Dr. Catherine Mader of the Hope College physics faculty has been appointed to a three-year term on the Committee on Careers and Professional Development of the American Physical Society (APS).

The committee coordinates activities and programs which provide information and advice about physics careers and the professional development of physicists.  The committee also advises the APS leadership in matters relating to professional development of physicists and future physicists.  Mader's term will begin in January and continue through the end of 2011.

Mader is a professor of physics and chairperson of the department at Hope, where she has been a member of the faculty since 1993.  During a sabbatical during the 2007-08 school year, she served as an education projects consultant with the Education and Diversity Group of the APS in Washington, D.C.  Since her return to Hope this fall, she has continued to work on a variety of projects on behalf of the APS.

Her research emphasis is in the area of heavy ion reaction theory and she is also engaged in several curriculum-development projects.  She regularly involves Hope students in her research program.

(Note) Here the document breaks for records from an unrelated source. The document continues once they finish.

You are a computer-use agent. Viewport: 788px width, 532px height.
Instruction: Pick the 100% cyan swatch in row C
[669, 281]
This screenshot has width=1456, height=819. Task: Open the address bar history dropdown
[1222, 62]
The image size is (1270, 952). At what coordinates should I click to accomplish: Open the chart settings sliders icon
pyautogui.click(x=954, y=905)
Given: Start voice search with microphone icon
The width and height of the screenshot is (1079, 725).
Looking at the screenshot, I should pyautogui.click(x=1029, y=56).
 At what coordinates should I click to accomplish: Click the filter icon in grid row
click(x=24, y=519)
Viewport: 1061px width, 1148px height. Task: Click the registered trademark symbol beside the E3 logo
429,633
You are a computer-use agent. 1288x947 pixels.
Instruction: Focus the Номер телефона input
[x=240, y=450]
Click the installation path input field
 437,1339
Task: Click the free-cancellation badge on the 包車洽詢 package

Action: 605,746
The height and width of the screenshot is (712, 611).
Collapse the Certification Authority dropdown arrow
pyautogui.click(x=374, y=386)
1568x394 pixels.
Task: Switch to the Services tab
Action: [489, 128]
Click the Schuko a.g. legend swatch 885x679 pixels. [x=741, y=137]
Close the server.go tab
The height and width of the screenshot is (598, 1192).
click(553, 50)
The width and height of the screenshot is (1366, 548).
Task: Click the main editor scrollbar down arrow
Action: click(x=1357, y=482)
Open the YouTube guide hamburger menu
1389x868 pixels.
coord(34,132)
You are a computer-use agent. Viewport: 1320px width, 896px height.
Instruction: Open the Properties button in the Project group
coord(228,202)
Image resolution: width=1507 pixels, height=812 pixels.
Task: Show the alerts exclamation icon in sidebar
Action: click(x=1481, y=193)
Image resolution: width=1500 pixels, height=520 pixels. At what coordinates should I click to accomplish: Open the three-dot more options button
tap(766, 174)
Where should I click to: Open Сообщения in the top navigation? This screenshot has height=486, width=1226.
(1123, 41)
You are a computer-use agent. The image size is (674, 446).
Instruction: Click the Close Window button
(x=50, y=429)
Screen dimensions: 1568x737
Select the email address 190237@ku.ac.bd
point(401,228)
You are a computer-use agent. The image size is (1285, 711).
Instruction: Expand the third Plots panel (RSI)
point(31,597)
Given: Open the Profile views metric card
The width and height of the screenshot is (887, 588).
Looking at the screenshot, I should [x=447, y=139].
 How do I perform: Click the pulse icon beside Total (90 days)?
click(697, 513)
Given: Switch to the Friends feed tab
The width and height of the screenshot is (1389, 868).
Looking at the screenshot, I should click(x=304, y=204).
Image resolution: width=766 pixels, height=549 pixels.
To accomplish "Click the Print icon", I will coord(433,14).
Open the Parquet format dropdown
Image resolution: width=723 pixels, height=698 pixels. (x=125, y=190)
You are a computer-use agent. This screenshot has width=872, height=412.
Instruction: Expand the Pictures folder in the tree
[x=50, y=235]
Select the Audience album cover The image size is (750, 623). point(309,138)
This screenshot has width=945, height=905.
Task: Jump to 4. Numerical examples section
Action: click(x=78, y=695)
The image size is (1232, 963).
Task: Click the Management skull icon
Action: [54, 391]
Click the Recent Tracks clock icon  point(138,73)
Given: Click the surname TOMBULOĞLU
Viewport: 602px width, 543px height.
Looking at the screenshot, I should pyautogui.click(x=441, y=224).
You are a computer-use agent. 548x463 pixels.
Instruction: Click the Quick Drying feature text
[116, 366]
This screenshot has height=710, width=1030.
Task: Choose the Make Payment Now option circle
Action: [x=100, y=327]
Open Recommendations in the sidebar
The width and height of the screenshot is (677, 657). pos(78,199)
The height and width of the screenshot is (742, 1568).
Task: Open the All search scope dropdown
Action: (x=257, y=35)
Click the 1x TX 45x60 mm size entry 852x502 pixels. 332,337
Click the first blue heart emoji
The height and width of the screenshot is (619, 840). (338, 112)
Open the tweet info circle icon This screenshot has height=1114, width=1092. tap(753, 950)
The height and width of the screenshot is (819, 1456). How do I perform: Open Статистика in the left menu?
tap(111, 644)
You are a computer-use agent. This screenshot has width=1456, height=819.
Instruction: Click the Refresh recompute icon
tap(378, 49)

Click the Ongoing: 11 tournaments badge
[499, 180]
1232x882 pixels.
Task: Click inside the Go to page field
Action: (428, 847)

Mader has received support for her research from external agencies including the National Science Foundation and Research Corporation, and has had multiple articles published in research journals and presented her work at numerous professional meetings.

She joined the Hope faculty as a visiting assistant professor, and became an assistant professor in 1994, an associate professor in 1999 and a full professor earlier this year.  She was acting chair of the department during 2004-05 and has been chair since 2005.

Mader completed her B.Sc. and M.Sc. in engineering physics from Colorado School of Mines in 1987 and 1989 respectively, and her doctorate in physics at Michigan State University in 1993.

Founded in 1899, the American Physical Society seeks to advance and share the knowledge of physics.  In addition to holding scientific meetings, the society publishes scholarly journals; is active in public and governmental affairs and the international physics community; and conducts extensive programs in education, public outreach and media relations.  The society has some 46,000 members.